“Conservation Innovation Grants (CIG) play a critical role in developing and implementing innovative methods to help our farmers, ranchers and forest landowners conserve natural resources, strengthen their local communities, and improve their bottom lines,” said Curtis Elke, State Conservationist in Boise.
The NRCS uses CIG to work with partners to accelerate transfer and adoption of promising technologies and approaches that address some of the nation’s most pressing natural resource concerns. This year, two applications were selected for funding. They are:
Pollinator and Beneficial Insect Plantings for Southern and Central Idaho Organic and Transitional Farmers and Ranchers: Continued Demonstration and Innovation
Cooperator: Northwest Center for Alternatives to Pesticides
The goal of this project is to assist organic and transitioning producers in southern and central Idaho in assessing, designing, implementing and maintaining ideal habitat on their farms for native and managed bees, monarch butterflies, and other beneficial insects such as parasitic and predatory insects. This grant will focus on educational activities for farmers and ranchers to help them learn the benefits of on-farm habitat and how to assess, design, implement, and maintain healthy habitat. Idaho NRCS conservation planners will also benefit from the educational and technical resources used in this project to address the unique challenges of habitat installation on certified organic farms.

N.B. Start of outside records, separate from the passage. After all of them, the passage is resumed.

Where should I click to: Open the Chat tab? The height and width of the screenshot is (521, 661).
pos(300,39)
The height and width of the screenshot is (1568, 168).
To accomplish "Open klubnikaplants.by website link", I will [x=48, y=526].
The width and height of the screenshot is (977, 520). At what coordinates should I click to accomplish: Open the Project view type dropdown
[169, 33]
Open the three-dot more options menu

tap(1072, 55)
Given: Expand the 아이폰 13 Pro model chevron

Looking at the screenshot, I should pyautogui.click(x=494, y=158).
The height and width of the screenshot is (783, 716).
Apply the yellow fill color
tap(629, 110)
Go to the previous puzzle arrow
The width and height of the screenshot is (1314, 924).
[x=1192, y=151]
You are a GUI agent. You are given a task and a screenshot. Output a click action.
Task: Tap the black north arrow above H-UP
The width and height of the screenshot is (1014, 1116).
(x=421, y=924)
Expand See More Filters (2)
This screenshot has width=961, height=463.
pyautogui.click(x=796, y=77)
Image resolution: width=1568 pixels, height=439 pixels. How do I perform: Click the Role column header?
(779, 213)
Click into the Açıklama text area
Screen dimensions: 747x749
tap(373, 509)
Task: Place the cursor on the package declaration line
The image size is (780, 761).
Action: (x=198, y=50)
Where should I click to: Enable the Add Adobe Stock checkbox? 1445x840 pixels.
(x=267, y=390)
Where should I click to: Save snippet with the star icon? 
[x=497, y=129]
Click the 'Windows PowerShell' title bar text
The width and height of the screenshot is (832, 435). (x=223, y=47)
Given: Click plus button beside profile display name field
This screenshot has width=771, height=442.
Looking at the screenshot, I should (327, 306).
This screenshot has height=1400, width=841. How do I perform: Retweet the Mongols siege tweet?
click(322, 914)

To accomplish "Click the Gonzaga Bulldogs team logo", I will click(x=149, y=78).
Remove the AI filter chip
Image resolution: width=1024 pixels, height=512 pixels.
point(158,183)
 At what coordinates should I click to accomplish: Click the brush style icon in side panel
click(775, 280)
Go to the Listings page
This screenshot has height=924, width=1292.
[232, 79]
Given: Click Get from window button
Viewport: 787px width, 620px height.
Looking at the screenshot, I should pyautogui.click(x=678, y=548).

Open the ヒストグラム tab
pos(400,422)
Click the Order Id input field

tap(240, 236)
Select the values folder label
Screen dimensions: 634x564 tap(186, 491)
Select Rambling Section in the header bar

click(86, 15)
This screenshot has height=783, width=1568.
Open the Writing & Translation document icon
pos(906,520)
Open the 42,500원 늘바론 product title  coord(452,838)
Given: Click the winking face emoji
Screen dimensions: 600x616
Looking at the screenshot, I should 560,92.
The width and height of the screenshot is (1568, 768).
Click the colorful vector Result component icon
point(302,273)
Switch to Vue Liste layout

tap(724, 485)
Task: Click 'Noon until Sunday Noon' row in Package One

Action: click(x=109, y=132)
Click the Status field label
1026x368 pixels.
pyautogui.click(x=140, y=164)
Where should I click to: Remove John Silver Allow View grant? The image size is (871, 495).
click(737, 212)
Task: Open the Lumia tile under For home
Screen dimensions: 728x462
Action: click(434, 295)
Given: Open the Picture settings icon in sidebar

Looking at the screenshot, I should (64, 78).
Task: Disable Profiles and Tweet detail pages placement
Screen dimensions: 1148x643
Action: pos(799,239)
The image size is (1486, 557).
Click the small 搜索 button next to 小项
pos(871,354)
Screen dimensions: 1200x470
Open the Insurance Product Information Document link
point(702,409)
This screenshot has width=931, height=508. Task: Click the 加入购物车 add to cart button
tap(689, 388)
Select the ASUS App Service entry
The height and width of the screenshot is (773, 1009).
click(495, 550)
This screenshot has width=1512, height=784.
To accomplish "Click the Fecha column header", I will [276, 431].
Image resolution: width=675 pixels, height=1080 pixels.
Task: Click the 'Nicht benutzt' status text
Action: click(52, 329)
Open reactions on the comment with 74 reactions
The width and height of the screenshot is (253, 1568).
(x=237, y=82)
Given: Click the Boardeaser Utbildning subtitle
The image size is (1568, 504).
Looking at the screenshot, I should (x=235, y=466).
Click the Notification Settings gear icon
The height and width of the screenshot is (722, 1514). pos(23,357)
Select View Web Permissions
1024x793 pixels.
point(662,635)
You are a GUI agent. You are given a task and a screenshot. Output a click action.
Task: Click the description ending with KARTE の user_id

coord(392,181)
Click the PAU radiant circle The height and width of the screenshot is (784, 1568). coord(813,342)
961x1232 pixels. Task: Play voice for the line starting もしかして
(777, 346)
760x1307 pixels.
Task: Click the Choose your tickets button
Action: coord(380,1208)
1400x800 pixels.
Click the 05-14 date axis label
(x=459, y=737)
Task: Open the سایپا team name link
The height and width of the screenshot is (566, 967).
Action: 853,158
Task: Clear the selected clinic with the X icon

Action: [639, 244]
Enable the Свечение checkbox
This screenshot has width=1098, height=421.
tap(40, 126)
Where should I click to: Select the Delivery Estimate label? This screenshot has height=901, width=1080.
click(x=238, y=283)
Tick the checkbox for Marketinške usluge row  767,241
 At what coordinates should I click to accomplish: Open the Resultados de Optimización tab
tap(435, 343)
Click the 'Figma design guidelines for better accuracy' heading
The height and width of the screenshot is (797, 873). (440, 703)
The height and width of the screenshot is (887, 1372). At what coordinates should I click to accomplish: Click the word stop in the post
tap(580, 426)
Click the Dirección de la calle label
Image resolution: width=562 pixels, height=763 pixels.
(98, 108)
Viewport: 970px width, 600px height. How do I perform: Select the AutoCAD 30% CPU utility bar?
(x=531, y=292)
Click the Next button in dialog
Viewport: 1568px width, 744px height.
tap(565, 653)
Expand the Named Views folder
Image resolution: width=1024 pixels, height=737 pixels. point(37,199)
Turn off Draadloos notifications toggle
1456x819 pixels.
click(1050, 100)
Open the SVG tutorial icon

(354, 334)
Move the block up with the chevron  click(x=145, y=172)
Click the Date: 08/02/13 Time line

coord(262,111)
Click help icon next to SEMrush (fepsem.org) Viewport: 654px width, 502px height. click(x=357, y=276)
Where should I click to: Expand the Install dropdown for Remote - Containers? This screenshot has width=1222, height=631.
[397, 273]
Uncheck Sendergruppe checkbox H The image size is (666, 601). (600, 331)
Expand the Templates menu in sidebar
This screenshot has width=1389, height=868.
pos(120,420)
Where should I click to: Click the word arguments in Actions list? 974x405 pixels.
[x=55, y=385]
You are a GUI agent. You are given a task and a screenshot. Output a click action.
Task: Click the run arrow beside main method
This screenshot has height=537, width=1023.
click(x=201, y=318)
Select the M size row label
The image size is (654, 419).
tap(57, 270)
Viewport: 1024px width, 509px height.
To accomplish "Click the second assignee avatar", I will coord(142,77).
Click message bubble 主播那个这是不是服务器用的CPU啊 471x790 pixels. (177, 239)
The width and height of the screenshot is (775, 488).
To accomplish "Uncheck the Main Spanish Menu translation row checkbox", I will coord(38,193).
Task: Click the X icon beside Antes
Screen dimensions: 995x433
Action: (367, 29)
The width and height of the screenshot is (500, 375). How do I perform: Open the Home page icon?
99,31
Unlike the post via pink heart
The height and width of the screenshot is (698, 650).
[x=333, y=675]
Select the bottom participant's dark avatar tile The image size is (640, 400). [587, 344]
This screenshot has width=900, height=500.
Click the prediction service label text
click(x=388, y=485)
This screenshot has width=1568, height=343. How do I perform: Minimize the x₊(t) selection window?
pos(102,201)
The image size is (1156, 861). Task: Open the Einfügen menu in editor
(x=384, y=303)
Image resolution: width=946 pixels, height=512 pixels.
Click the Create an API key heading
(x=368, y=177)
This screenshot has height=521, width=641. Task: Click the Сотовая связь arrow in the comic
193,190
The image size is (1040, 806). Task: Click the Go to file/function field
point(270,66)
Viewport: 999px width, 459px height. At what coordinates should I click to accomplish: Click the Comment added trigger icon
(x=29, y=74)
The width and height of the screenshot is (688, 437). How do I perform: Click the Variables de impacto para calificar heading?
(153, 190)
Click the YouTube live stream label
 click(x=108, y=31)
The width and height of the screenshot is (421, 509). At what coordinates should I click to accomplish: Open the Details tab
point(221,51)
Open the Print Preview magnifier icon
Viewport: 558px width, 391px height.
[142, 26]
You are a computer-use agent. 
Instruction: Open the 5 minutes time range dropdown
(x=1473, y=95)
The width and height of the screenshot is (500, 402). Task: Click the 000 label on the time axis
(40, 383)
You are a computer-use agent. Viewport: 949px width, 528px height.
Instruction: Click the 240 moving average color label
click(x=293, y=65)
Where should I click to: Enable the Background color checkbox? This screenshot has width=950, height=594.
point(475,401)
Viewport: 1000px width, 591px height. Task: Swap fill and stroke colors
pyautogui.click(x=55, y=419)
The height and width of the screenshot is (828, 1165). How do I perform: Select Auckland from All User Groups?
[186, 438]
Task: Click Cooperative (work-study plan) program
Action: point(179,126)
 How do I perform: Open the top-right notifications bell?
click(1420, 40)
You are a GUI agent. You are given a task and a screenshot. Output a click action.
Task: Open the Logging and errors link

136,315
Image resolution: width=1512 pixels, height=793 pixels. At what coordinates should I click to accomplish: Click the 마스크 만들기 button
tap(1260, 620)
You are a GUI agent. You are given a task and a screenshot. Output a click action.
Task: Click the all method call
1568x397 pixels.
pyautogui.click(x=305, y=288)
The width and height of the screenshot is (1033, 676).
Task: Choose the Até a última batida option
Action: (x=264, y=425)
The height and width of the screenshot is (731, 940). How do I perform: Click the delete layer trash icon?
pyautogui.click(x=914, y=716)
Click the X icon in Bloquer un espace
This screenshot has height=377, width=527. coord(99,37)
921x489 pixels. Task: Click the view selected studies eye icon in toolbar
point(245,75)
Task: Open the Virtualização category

Assessing the Effectiveness of Beaver Dam Analogues (BDAs)
Cooperator: University of Idaho
This proposal will implement a novel low-cost, low-technology restoration technique known as beaver-dam analogues (BDAs) or Post-Assisted Logjams (PALS) and will examine the influences that BDA or PALS installation may have on stream characteristics, vegetation, habitat for fish and wildlife, forage availability and quality for livestock grazing. This restoration technique is suitable for the restoration of abiotic and biotic conditions necessary to support declining natural assemblages of native plants and animals, as described in the NRCS Idaho Conservation Practice Standard, “Restoration of Rare or Declining Natural Communities.” The aim is to identify monitoring techniques that are representative of the associated changes across varying spatial and temporal scales. The project will assess changes in vegetation composition and structure, stream channel geomorphology, wetted area extent and other pertinent metrics.
CIG is authorized and funded under the Environmental Quality Incentives Program (EQIP). Projects can last up to three years. The maximum award amount for any project in Idaho this year is $75,000.